• Belge bölümü:
--

Fazlı KÖKSAL: 12 Eylül Darbesi

12 Eylül Darbesi

Fazlı KÖKSAL

ABD’nin “Bizim Çocuklar” dediği Nato’cu Generalleri 12 Eylül 1980’de kardeş kavgasını önledikleri iddiasıyla bir darbe gerçekleştirdiler… Kendilerinin kışkırttığı, önlemedikleri yapay bir kardeş kavgasını önlediler güya… Ama ülkede öyle onulmaz yaralar açtılar ki… Ağababalarının isteği oldu, Türkiye gerçekten büyük darbe aldılar..

Ülkücüleri ve devrimcileri zindanlara attılar… Siyasi İslamcılara ve Kürtçülere yol verdiler…
Uçaklardan ayetli propaganda broşürleri atarak dini siyasete alet etmenin en çirkin örneklerini verdiler…
Bir neslin, bir kuşağın istikbalini çaldılar…
Ülkeye FETO belasını armağan ettiler, onları güçlendirdiler…
Güneydoğu’da halka baskı yaparak, Kürtçe müziği yasaklayarak, hatta dışkı yedirerek Kürtçü yapılanmaların gelişmesine müsait bir ortam yarattılar…
Hapishanelerde ülkücü ve devrimci mahkûmlara Alman SS’lerinin, İtalyan Kara Gömleklillerinin, Stalin KGB’sinin işkence yöntemlerini aratmayan insanlık dışı işkencelere imza attılar…
İşkencelere dayandırdıkları iddianamelerle onlarca genci darağaçlarına gönderdiler… Bazen yaş büyültüp astılar… Bazen bir soldan, bir sağdan diyerek astılar…
Atatürk’ü şekil ve heykelden ibaret algılayan, Atatürk düşüncelerinden uzak “yapay bir Atatürkçülüğü” güçlendirerek, Atatürk düşmanlığının oluşmasına müsait bir zemin yarattılar…
Haber saatlerinde kitapları suç aleti gibi takdim ettiler…
Tarihin en büyük kitap imhalarından birisi 12 Eylül sonrasında Türkiye’de yaşandı… Şahsen ben yüzün üzerinde kitabımı yaktım… İşin vahim tarafı, kitaplarını yakan insanların büyük bölümünde kitap fobisi başladı bir daha ellerine kitap almadılar…
Mevcut köklü siyasi partileri kapatarak insanımızı köksüz partilere mahkûm etmek suretiyle, halkı depolitize ettiler…
Özetle bugün karşı karşıya olduğumuz ne kadar sorun varsa müsebbibi 12 Eylül 1980 darbesidir.

--

• Kaynak veriler:
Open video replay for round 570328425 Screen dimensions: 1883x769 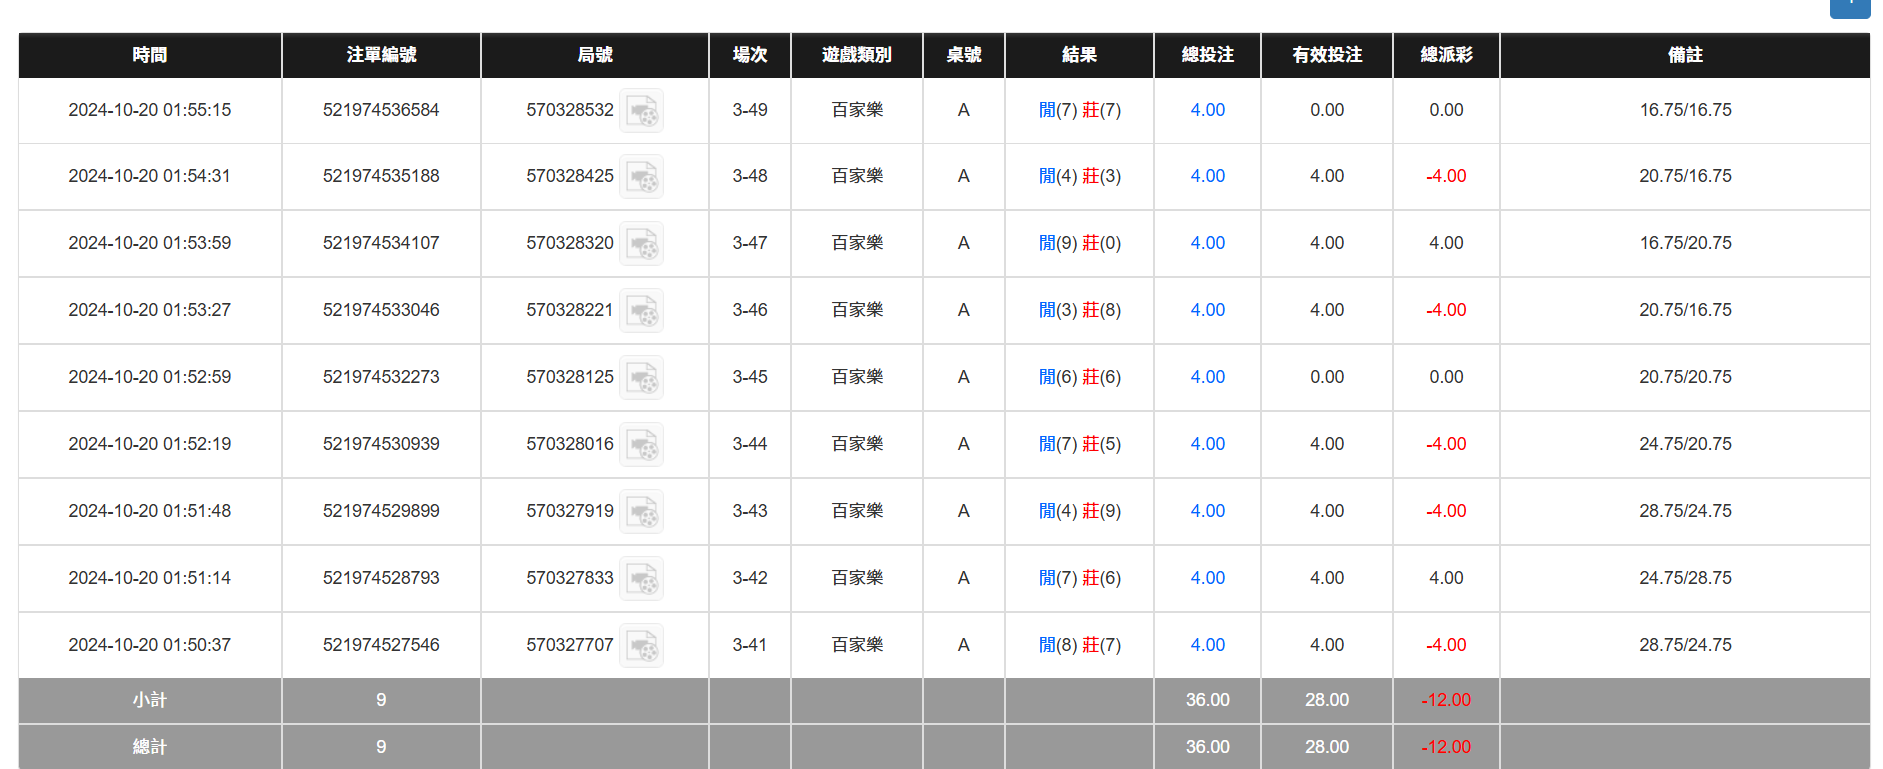[x=641, y=177]
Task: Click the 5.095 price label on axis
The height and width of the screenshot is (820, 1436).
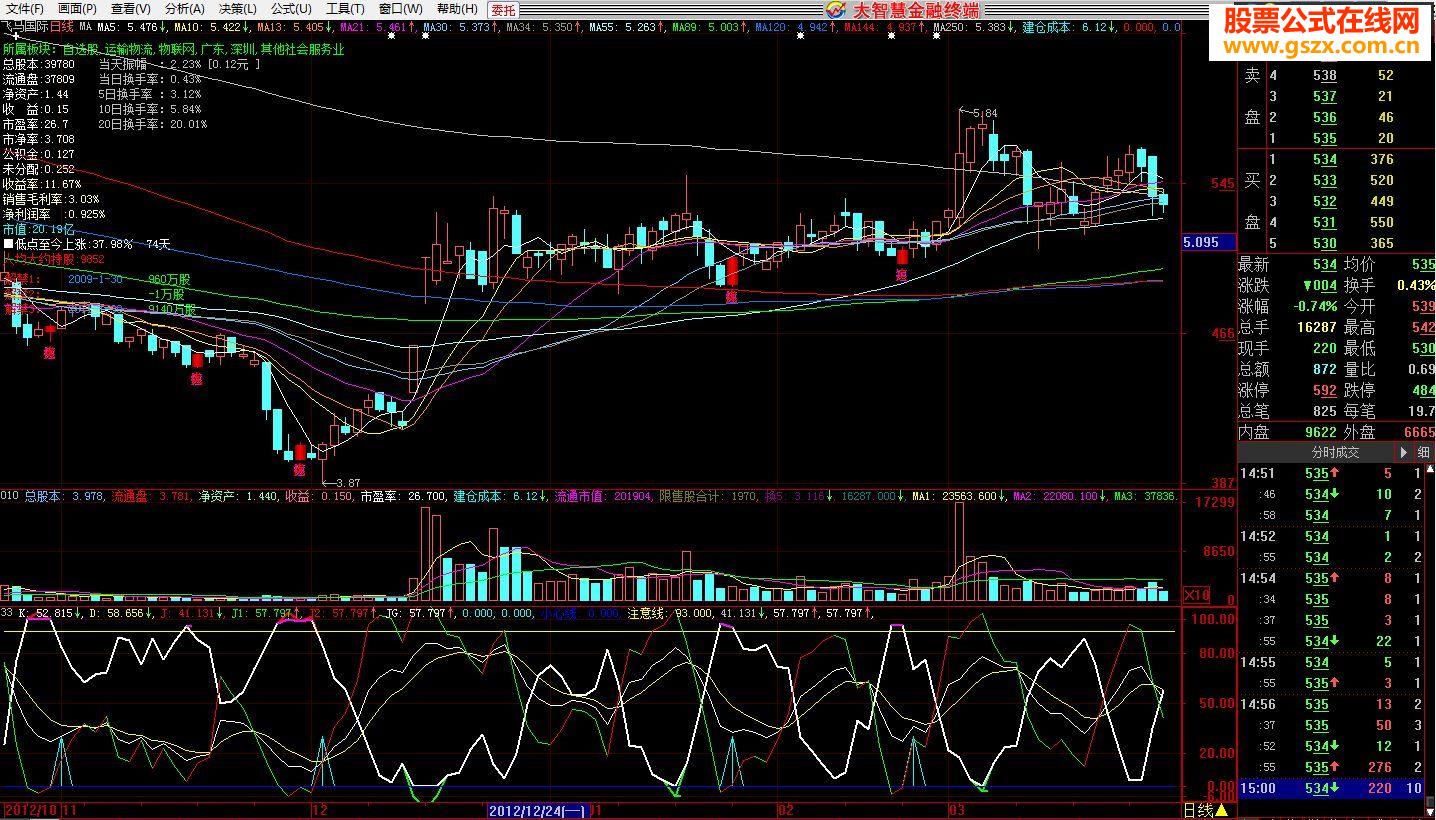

--

• İstenen görev:
Yukarıdaki 12 Eylül Darbesi yazısını başlığından son cümlesine kadar tek harfini değiştirmeden baştan sona yeniden yazın.

• Görev çıktısı:
Fazlı KÖKSAL: 12 Eylül Darbesi

12 Eylül Darbesi

Fazlı KÖKSAL

ABD’nin “Bizim Çocuklar” dediği Nato’cu Generalleri 12 Eylül 1980’de kardeş kavgasını önledikleri iddiasıyla bir darbe gerçekleştirdiler… Kendilerinin kışkırttığı, önlemedikleri yapay bir kardeş kavgasını önlediler güya… Ama ülkede öyle onulmaz yaralar açtılar ki… Ağababalarının isteği oldu, Türkiye gerçekten büyük darbe aldılar..

Ülkücüleri ve devrimcileri zindanlara attılar… Siyasi İslamcılara ve Kürtçülere yol verdiler…
Uçaklardan ayetli propaganda broşürleri atarak dini siyasete alet etmenin en çirkin örneklerini verdiler…
Bir neslin, bir kuşağın istikbalini çaldılar…
Ülkeye FETO belasını armağan ettiler, onları güçlendirdiler…
Güneydoğu’da halka baskı yaparak, Kürtçe müziği yasaklayarak, hatta dışkı yedirerek Kürtçü yapılanmaların gelişmesine müsait bir ortam yarattılar…
Hapishanelerde ülkücü ve devrimci mahkûmlara Alman SS’lerinin, İtalyan Kara Gömleklillerinin, Stalin KGB’sinin işkence yöntemlerini aratmayan insanlık dışı işkencelere imza attılar…
İşkencelere dayandırdıkları iddianamelerle onlarca genci darağaçlarına gönderdiler… Bazen yaş büyültüp astılar… Bazen bir soldan, bir sağdan diyerek astılar…
Atatürk’ü şekil ve heykelden ibaret algılayan, Atatürk düşüncelerinden uzak “yapay bir Atatürkçülüğü” güçlendirerek, Atatürk düşmanlığının oluşmasına müsait bir zemin yarattılar…
Haber saatlerinde kitapları suç aleti gibi takdim ettiler…
Tarihin en büyük kitap imhalarından birisi 12 Eylül sonrasında Türkiye’de yaşandı… Şahsen ben yüzün üzerinde kitabımı yaktım… İşin vahim tarafı, kitaplarını yakan insanların büyük bölümünde kitap fobisi başladı bir daha ellerine kitap almadılar…
Mevcut köklü siyasi partileri kapatarak insanımızı köksüz partilere mahkûm etmek suretiyle, halkı depolitize ettiler…
Özetle bugün karşı karşıya olduğumuz ne kadar sorun varsa müsebbibi 12 Eylül 1980 darbesidir.